Литмир - Электронная Библиотека
A
A

– Как ты делаешь это? – спрашивает Эмма, застывая на пороге.

Зачем ей это? Чтобы скоротать время? Но как долго его придется коротать?

Мулан, сидящая на полу за низеньким столиком, чуть поворачивает голову. На ней туника, в которую ее заставили переодеться, и смотрится она в ней странно. Должно быть, и чувствует себя тоже.

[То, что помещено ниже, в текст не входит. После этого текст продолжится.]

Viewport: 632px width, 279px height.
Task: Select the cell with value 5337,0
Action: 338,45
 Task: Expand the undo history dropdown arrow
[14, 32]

– Чаепитие Гунфу-Ча* – процесс, который должен удовлетворять и насыщать душу человека.

В речи Мулан слышится отчетливый акцент, но она говорит по-римски абсолютно правильно, будто бы очень долго жила здесь. Может, так и было?

Эмма обходит столик и садится напротив рабыни, впиваясь взглядом в ее бледное, равнодушное лицо. В глубине раскосых темных глаз нежится вежливая отстраненность. Мулан смотрит на Эмму и одновременно сквозь нее. Эмме не по себе от того, что на эту женщину ей придется оставить Лупу. Поладят ли они?

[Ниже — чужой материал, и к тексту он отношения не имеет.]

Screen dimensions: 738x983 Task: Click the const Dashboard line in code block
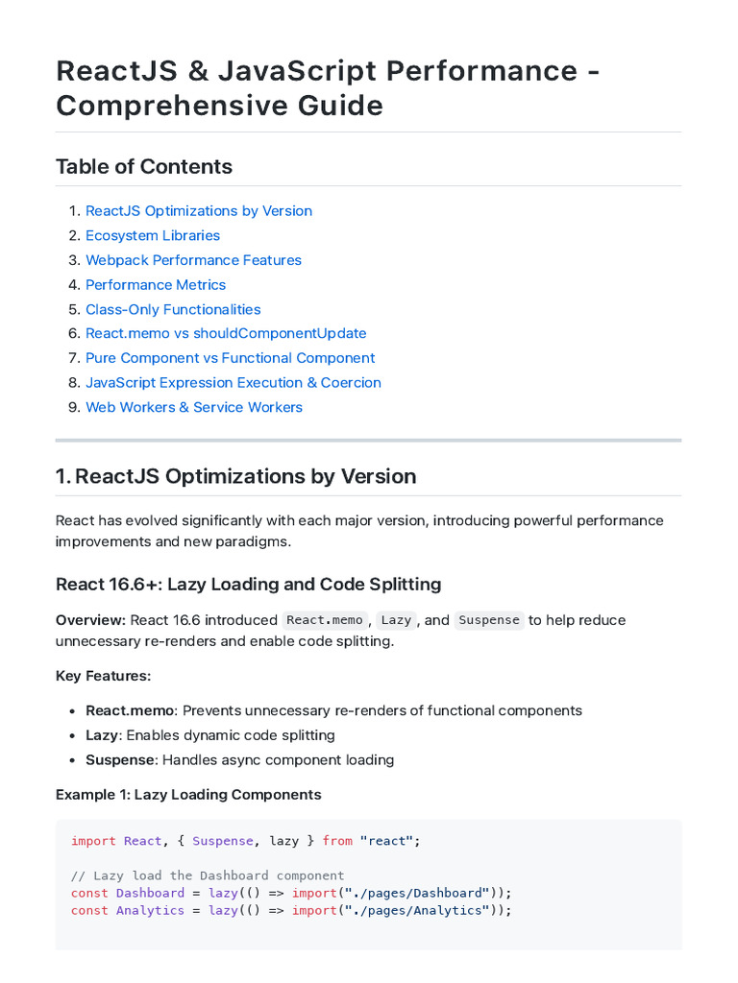point(291,893)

– Чай, – продолжает Мулан, обеими руками держась за странного вида чашу: крошечную, на два глотка, – должен обладать богатым, насыщенным вкусом и ароматом, чего невозможно добиться без правильно подобранной воды.

Она опускает в свою чашу тонкую деревянную палочку – Эмма смутно помнит, что материал, из которого она изготовлена, зовется бамбук – и продолжает:

– Вода с примесью посторонних запахов или обладающая плохим вкусом не подходит для использования в чаепитии. Слишком мягкая вода также отвергается — в ней слишком мало духа земли: природных минеральных солей, которые придают готовому напитку особую уверенность. Лучшей водой для приготовления чая считается родниковая вода, которая берет свои истоки из самого сердца земли, одухотворяя и оживляя чайный напиток.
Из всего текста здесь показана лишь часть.